FSU Assistant Professor of Psychology Aaron Wilber and graduate student Sarah Danielle Benthem showed that the way two parts of the brain interact during sleep may explain symptoms experienced by Alzheimer's patients, a finding that opens up new doors in dementia research. It is believed that these interactions during sleep allow memories to form and thus failure of this normal system in a brain of a person with Alzheimer's disease may explain why memory is impaired.
The study, a collaboration among the FSU Program in Neuroscience, the University of California, Irvine, and the University of Lethbridge in Alberta, Canada, was published online in the journal Current Biology and will appear in the publication's July 6 issue.
"This research is important because it looks at possible mechanisms underlying the decline of memory in Alzheimer's disease and understanding how it causes memory decline could help identify treatments," Benthem said.

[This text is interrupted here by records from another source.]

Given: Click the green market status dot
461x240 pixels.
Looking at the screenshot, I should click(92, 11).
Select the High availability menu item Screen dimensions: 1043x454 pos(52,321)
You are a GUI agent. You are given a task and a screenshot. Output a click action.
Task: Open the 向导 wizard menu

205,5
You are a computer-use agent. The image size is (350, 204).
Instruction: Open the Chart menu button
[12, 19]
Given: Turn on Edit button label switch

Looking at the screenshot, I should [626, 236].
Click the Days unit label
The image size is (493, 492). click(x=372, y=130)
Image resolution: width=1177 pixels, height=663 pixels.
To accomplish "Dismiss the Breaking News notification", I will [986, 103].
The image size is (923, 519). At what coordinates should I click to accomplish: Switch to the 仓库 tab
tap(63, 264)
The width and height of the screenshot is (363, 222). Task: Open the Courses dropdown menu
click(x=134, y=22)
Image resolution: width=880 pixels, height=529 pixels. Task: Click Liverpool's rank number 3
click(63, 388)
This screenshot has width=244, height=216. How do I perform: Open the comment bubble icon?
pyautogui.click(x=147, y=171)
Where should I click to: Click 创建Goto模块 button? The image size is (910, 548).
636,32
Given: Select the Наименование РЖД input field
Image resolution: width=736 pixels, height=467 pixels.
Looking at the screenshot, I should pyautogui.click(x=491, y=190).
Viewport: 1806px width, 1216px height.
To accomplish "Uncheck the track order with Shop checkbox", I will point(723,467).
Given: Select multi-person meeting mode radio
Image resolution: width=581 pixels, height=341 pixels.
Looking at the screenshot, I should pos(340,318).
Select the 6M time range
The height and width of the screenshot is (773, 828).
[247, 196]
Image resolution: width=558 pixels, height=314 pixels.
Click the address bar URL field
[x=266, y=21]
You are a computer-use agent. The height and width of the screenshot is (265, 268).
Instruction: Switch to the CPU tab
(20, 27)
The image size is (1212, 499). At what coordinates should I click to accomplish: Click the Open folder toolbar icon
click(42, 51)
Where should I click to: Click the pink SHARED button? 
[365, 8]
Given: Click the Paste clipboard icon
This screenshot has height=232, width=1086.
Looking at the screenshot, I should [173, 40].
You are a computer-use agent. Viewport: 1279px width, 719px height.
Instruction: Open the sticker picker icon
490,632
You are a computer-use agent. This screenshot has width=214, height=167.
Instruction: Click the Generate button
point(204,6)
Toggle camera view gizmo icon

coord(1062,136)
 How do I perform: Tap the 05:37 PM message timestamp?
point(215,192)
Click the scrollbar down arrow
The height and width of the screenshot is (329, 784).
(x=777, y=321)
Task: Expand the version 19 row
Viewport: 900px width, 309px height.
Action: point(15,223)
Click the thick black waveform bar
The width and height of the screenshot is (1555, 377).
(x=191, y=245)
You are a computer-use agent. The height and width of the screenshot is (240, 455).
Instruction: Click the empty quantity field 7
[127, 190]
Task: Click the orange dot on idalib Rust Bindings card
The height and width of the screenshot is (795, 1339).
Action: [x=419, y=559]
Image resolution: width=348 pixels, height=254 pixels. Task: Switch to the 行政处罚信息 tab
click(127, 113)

Wilber and Benthem's study, based on measuring brain waves in mouse models of the disease, gave researchers a number of new insights into Alzheimer's including how the way that two parts of the brain -- the parietal cortex and the hippocampus -- interact during sleep may contribute to symptoms experienced by Alzheimer's patients, such as impaired memory and cognition, and getting lost in new surroundings.
The team had examined a phenomenon known as memory replay -- the playing back of activity patterns from waking experience in subsequent sleep periods -- in a mouse model of Alzheimer's disease as a potential cause of impaired spatial learning and memory.
During these memory replay periods, they found that the mice modeling aspects of Alzheimer's Disease in humans had impaired functional interactions between the hippocampus and the parietal cortex.
The hippocampal formation is crucial for the storage of "episodic" memories -- a type of long-term memory of a past experience -- and is thought to be important for assisting other parts of the brain in extracting generalized knowledge from these personal experiences.
"Surprisingly, a better predictor of performance and the first impairment to emerge was not 'memory replay' per se, but was instead the relative strength of the post-learning coupling between two brain regions known to be important for learning and memory: the hippocampus and the parietal cortex," Wilber said.
According to the Alzheimer's Association, more than 47 million people worldwide are living with the disease, a number projected to soar to 76 million over the next decade. It is currently the sixth-leading cause of death in the U.S., affecting one out of every 10 people ages 65 and older.